Data entries
------------------------------------------------------------
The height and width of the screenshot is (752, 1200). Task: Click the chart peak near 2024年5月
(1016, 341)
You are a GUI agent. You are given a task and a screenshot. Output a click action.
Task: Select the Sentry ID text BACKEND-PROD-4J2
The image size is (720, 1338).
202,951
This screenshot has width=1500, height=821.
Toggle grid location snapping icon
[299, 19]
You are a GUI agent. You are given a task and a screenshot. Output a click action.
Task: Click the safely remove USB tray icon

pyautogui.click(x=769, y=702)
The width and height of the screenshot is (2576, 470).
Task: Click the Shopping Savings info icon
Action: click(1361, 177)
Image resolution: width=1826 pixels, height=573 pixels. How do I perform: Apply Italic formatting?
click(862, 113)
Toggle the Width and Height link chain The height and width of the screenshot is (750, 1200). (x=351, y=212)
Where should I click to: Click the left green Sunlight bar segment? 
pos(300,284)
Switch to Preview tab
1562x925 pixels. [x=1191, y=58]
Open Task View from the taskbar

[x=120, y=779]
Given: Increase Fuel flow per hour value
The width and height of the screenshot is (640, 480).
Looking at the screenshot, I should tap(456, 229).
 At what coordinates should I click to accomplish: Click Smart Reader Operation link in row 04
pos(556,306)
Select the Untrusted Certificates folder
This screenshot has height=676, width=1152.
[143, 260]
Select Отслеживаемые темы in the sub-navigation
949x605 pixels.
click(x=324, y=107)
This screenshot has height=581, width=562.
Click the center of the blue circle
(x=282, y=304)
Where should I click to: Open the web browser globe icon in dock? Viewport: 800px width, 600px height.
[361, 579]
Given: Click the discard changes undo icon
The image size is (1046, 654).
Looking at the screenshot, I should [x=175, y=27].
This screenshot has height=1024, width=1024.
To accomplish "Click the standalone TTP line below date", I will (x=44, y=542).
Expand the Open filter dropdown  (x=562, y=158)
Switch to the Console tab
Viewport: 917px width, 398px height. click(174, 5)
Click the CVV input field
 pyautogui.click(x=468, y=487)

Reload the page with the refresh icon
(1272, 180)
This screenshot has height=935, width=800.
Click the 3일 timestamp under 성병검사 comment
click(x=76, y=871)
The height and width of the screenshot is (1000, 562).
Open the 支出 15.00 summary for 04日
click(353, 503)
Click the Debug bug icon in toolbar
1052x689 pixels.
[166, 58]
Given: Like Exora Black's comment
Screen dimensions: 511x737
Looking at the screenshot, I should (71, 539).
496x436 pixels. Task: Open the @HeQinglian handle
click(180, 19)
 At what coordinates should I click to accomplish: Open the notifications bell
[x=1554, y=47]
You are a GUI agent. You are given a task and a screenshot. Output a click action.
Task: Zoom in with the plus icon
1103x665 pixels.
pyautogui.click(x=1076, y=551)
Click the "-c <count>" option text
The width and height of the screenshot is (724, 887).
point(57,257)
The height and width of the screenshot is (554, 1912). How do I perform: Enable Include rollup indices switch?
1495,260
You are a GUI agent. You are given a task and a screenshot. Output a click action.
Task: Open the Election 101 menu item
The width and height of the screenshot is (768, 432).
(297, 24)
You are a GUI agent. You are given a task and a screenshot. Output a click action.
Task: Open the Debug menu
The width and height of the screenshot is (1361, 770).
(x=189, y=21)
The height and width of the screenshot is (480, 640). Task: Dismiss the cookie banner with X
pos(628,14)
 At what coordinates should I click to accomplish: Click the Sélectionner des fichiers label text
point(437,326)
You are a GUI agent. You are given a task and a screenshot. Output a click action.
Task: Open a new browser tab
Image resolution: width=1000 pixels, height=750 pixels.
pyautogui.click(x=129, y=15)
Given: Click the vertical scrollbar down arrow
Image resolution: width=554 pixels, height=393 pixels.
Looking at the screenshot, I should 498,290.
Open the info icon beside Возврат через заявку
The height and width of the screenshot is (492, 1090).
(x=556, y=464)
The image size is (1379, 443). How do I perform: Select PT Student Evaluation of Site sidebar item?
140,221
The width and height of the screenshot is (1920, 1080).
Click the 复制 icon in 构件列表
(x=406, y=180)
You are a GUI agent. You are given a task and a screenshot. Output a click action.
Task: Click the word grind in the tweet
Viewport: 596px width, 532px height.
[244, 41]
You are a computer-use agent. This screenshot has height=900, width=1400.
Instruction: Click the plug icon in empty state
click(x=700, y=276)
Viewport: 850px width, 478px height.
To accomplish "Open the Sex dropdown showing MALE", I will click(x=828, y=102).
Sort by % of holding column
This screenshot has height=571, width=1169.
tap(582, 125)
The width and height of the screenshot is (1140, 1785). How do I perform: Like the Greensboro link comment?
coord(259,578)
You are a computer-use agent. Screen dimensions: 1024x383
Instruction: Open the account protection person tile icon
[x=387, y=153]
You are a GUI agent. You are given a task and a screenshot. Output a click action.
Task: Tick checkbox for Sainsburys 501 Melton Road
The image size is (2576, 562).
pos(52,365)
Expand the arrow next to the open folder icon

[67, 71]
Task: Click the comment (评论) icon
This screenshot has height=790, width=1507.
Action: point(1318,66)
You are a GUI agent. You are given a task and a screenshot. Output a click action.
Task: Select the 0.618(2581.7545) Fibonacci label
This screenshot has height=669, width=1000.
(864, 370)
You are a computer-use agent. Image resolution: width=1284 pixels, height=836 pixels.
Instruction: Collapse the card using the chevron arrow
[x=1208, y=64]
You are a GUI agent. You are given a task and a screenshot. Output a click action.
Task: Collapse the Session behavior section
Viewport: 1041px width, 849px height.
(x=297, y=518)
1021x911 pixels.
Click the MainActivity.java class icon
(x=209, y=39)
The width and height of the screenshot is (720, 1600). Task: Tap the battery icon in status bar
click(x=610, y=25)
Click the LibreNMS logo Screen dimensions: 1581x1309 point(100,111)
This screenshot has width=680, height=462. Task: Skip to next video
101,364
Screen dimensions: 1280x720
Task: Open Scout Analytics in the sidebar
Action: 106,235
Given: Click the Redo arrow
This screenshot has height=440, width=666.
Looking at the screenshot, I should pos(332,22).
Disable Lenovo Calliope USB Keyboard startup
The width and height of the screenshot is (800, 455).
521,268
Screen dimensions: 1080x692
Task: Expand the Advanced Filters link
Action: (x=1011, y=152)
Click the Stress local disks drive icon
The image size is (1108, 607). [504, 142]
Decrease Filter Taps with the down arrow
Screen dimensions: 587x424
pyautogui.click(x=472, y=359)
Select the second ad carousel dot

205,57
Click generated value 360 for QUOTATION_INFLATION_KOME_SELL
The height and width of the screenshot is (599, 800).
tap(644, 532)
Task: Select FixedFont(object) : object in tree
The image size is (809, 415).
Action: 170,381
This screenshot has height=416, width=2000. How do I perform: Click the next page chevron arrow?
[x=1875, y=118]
------------------------------------------------------------
• The problem:
Each entry should be retyped exactly as given.

• Answer below:
The height and width of the screenshot is (752, 1200). Task: Click the chart peak near 2024年5月
(1016, 341)
You are a GUI agent. You are given a task and a screenshot. Output a click action.
Task: Select the Sentry ID text BACKEND-PROD-4J2
The image size is (720, 1338).
202,951
This screenshot has width=1500, height=821.
Toggle grid location snapping icon
[299, 19]
You are a GUI agent. You are given a task and a screenshot. Output a click action.
Task: Click the safely remove USB tray icon

pyautogui.click(x=769, y=702)
The width and height of the screenshot is (2576, 470).
Task: Click the Shopping Savings info icon
Action: click(1361, 177)
Image resolution: width=1826 pixels, height=573 pixels. How do I perform: Apply Italic formatting?
click(862, 113)
Toggle the Width and Height link chain The height and width of the screenshot is (750, 1200). (x=351, y=212)
Where should I click to: Click the left green Sunlight bar segment? 
pos(300,284)
Switch to Preview tab
1562x925 pixels. [x=1191, y=58]
Open Task View from the taskbar

[x=120, y=779]
Given: Increase Fuel flow per hour value
The width and height of the screenshot is (640, 480).
Looking at the screenshot, I should tap(456, 229).
 At what coordinates should I click to accomplish: Click Smart Reader Operation link in row 04
pos(556,306)
Select the Untrusted Certificates folder
This screenshot has height=676, width=1152.
[143, 260]
Select Отслеживаемые темы in the sub-navigation
949x605 pixels.
click(x=324, y=107)
This screenshot has height=581, width=562.
Click the center of the blue circle
(x=282, y=304)
Where should I click to: Open the web browser globe icon in dock? Viewport: 800px width, 600px height.
[361, 579]
Given: Click the discard changes undo icon
The image size is (1046, 654).
Looking at the screenshot, I should [x=175, y=27].
This screenshot has height=1024, width=1024.
To accomplish "Click the standalone TTP line below date", I will (x=44, y=542).
Expand the Open filter dropdown  (x=562, y=158)
Switch to the Console tab
Viewport: 917px width, 398px height. click(174, 5)
Click the CVV input field
 pyautogui.click(x=468, y=487)

Reload the page with the refresh icon
(1272, 180)
This screenshot has height=935, width=800.
Click the 3일 timestamp under 성병검사 comment
click(x=76, y=871)
The height and width of the screenshot is (1000, 562).
Open the 支出 15.00 summary for 04日
click(353, 503)
Click the Debug bug icon in toolbar
1052x689 pixels.
[166, 58]
Given: Like Exora Black's comment
Screen dimensions: 511x737
Looking at the screenshot, I should (71, 539).
496x436 pixels. Task: Open the @HeQinglian handle
click(180, 19)
 At what coordinates should I click to accomplish: Open the notifications bell
[x=1554, y=47]
You are a GUI agent. You are given a task and a screenshot. Output a click action.
Task: Zoom in with the plus icon
1103x665 pixels.
pyautogui.click(x=1076, y=551)
Click the "-c <count>" option text
The width and height of the screenshot is (724, 887).
point(57,257)
The height and width of the screenshot is (554, 1912). How do I perform: Enable Include rollup indices switch?
1495,260
You are a GUI agent. You are given a task and a screenshot. Output a click action.
Task: Open the Election 101 menu item
The width and height of the screenshot is (768, 432).
(297, 24)
You are a GUI agent. You are given a task and a screenshot. Output a click action.
Task: Open the Debug menu
The width and height of the screenshot is (1361, 770).
(x=189, y=21)
The height and width of the screenshot is (480, 640). Task: Dismiss the cookie banner with X
pos(628,14)
 At what coordinates should I click to accomplish: Click the Sélectionner des fichiers label text
point(437,326)
You are a GUI agent. You are given a task and a screenshot. Output a click action.
Task: Open a new browser tab
Image resolution: width=1000 pixels, height=750 pixels.
pyautogui.click(x=129, y=15)
Given: Click the vertical scrollbar down arrow
Image resolution: width=554 pixels, height=393 pixels.
Looking at the screenshot, I should 498,290.
Open the info icon beside Возврат через заявку
The height and width of the screenshot is (492, 1090).
(x=556, y=464)
The image size is (1379, 443). How do I perform: Select PT Student Evaluation of Site sidebar item?
140,221
The width and height of the screenshot is (1920, 1080).
Click the 复制 icon in 构件列表
(x=406, y=180)
You are a GUI agent. You are given a task and a screenshot. Output a click action.
Task: Click the word grind in the tweet
Viewport: 596px width, 532px height.
[244, 41]
You are a computer-use agent. This screenshot has height=900, width=1400.
Instruction: Click the plug icon in empty state
click(x=700, y=276)
Viewport: 850px width, 478px height.
To accomplish "Open the Sex dropdown showing MALE", I will click(x=828, y=102).
Sort by % of holding column
This screenshot has height=571, width=1169.
tap(582, 125)
The width and height of the screenshot is (1140, 1785). How do I perform: Like the Greensboro link comment?
coord(259,578)
You are a computer-use agent. Screen dimensions: 1024x383
Instruction: Open the account protection person tile icon
[x=387, y=153]
You are a GUI agent. You are given a task and a screenshot. Output a click action.
Task: Tick checkbox for Sainsburys 501 Melton Road
The image size is (2576, 562).
pos(52,365)
Expand the arrow next to the open folder icon

[67, 71]
Task: Click the comment (评论) icon
This screenshot has height=790, width=1507.
Action: point(1318,66)
You are a GUI agent. You are given a task and a screenshot. Output a click action.
Task: Select the 0.618(2581.7545) Fibonacci label
This screenshot has height=669, width=1000.
(864, 370)
You are a computer-use agent. Image resolution: width=1284 pixels, height=836 pixels.
Instruction: Collapse the card using the chevron arrow
[x=1208, y=64]
You are a GUI agent. You are given a task and a screenshot. Output a click action.
Task: Collapse the Session behavior section
Viewport: 1041px width, 849px height.
(x=297, y=518)
1021x911 pixels.
Click the MainActivity.java class icon
(x=209, y=39)
The width and height of the screenshot is (720, 1600). Task: Tap the battery icon in status bar
click(x=610, y=25)
Click the LibreNMS logo Screen dimensions: 1581x1309 point(100,111)
This screenshot has width=680, height=462. Task: Skip to next video
101,364
Screen dimensions: 1280x720
Task: Open Scout Analytics in the sidebar
Action: 106,235
Given: Click the Redo arrow
This screenshot has height=440, width=666.
Looking at the screenshot, I should pos(332,22).
Disable Lenovo Calliope USB Keyboard startup
The width and height of the screenshot is (800, 455).
521,268
Screen dimensions: 1080x692
Task: Expand the Advanced Filters link
Action: (x=1011, y=152)
Click the Stress local disks drive icon
The image size is (1108, 607). [504, 142]
Decrease Filter Taps with the down arrow
Screen dimensions: 587x424
pyautogui.click(x=472, y=359)
Select the second ad carousel dot

205,57
Click generated value 360 for QUOTATION_INFLATION_KOME_SELL
The height and width of the screenshot is (599, 800).
tap(644, 532)
Task: Select FixedFont(object) : object in tree
The image size is (809, 415).
Action: 170,381
This screenshot has height=416, width=2000. How do I perform: Click the next page chevron arrow?
[x=1875, y=118]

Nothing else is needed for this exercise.